==== MATERIAL SHOWN ====

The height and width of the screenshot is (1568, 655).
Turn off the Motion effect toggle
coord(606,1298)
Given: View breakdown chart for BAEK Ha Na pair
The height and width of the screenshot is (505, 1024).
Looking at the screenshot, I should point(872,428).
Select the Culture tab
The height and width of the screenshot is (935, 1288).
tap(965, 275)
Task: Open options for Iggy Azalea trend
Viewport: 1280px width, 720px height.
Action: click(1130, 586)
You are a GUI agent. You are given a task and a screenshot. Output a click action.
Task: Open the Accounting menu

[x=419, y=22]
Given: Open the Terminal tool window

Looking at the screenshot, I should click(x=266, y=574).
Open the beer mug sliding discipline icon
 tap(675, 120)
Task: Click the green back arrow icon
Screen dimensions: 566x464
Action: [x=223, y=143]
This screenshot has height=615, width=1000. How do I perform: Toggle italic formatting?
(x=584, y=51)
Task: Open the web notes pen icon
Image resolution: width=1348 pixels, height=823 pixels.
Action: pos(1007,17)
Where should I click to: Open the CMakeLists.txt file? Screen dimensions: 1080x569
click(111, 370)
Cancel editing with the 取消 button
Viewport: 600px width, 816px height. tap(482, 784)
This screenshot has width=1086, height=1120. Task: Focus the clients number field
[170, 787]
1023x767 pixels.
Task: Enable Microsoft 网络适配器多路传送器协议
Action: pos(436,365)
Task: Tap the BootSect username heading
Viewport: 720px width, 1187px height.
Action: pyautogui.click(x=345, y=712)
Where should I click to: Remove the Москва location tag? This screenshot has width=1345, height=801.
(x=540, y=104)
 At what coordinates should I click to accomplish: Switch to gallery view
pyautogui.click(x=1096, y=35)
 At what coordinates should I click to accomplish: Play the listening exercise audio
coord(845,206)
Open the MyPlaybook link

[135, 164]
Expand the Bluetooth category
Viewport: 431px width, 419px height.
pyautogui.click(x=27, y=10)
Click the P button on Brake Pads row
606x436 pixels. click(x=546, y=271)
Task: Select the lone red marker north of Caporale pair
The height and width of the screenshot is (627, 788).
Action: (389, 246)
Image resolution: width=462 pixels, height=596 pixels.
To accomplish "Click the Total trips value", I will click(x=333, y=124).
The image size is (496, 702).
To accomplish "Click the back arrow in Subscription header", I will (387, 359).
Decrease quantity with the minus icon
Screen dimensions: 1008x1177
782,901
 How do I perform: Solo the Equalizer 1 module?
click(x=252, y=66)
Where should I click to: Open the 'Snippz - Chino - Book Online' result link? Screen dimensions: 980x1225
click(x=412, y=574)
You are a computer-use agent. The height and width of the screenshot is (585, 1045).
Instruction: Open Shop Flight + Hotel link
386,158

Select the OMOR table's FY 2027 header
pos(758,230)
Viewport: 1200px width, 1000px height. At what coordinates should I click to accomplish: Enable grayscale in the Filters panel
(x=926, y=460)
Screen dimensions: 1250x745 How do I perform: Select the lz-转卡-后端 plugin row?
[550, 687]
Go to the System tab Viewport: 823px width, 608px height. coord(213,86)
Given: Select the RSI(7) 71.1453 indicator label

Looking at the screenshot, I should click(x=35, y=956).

====

TASK TO CARRY OUT - Extract each entry in full and write it down exactly.

ANSWER SPACE -
The height and width of the screenshot is (1568, 655).
Turn off the Motion effect toggle
coord(606,1298)
Given: View breakdown chart for BAEK Ha Na pair
The height and width of the screenshot is (505, 1024).
Looking at the screenshot, I should point(872,428).
Select the Culture tab
The height and width of the screenshot is (935, 1288).
tap(965, 275)
Task: Open options for Iggy Azalea trend
Viewport: 1280px width, 720px height.
Action: click(1130, 586)
You are a GUI agent. You are given a task and a screenshot. Output a click action.
Task: Open the Accounting menu

[x=419, y=22]
Given: Open the Terminal tool window

Looking at the screenshot, I should click(x=266, y=574).
Open the beer mug sliding discipline icon
 tap(675, 120)
Task: Click the green back arrow icon
Screen dimensions: 566x464
Action: [x=223, y=143]
This screenshot has height=615, width=1000. How do I perform: Toggle italic formatting?
(x=584, y=51)
Task: Open the web notes pen icon
Image resolution: width=1348 pixels, height=823 pixels.
Action: pos(1007,17)
Where should I click to: Open the CMakeLists.txt file? Screen dimensions: 1080x569
click(111, 370)
Cancel editing with the 取消 button
Viewport: 600px width, 816px height. tap(482, 784)
This screenshot has width=1086, height=1120. Task: Focus the clients number field
[170, 787]
1023x767 pixels.
Task: Enable Microsoft 网络适配器多路传送器协议
Action: pos(436,365)
Task: Tap the BootSect username heading
Viewport: 720px width, 1187px height.
Action: pyautogui.click(x=345, y=712)
Where should I click to: Remove the Москва location tag? This screenshot has width=1345, height=801.
(x=540, y=104)
 At what coordinates should I click to accomplish: Switch to gallery view
pyautogui.click(x=1096, y=35)
 At what coordinates should I click to accomplish: Play the listening exercise audio
coord(845,206)
Open the MyPlaybook link

[135, 164]
Expand the Bluetooth category
Viewport: 431px width, 419px height.
pyautogui.click(x=27, y=10)
Click the P button on Brake Pads row
606x436 pixels. click(x=546, y=271)
Task: Select the lone red marker north of Caporale pair
The height and width of the screenshot is (627, 788).
Action: (389, 246)
Image resolution: width=462 pixels, height=596 pixels.
To accomplish "Click the Total trips value", I will click(x=333, y=124).
The image size is (496, 702).
To accomplish "Click the back arrow in Subscription header", I will (387, 359).
Decrease quantity with the minus icon
Screen dimensions: 1008x1177
782,901
 How do I perform: Solo the Equalizer 1 module?
click(x=252, y=66)
Where should I click to: Open the 'Snippz - Chino - Book Online' result link? Screen dimensions: 980x1225
click(x=412, y=574)
You are a computer-use agent. The height and width of the screenshot is (585, 1045).
Instruction: Open Shop Flight + Hotel link
386,158

Select the OMOR table's FY 2027 header
pos(758,230)
Viewport: 1200px width, 1000px height. At what coordinates should I click to accomplish: Enable grayscale in the Filters panel
(x=926, y=460)
Screen dimensions: 1250x745 How do I perform: Select the lz-转卡-后端 plugin row?
[550, 687]
Go to the System tab Viewport: 823px width, 608px height. coord(213,86)
Given: Select the RSI(7) 71.1453 indicator label

Looking at the screenshot, I should click(x=35, y=956).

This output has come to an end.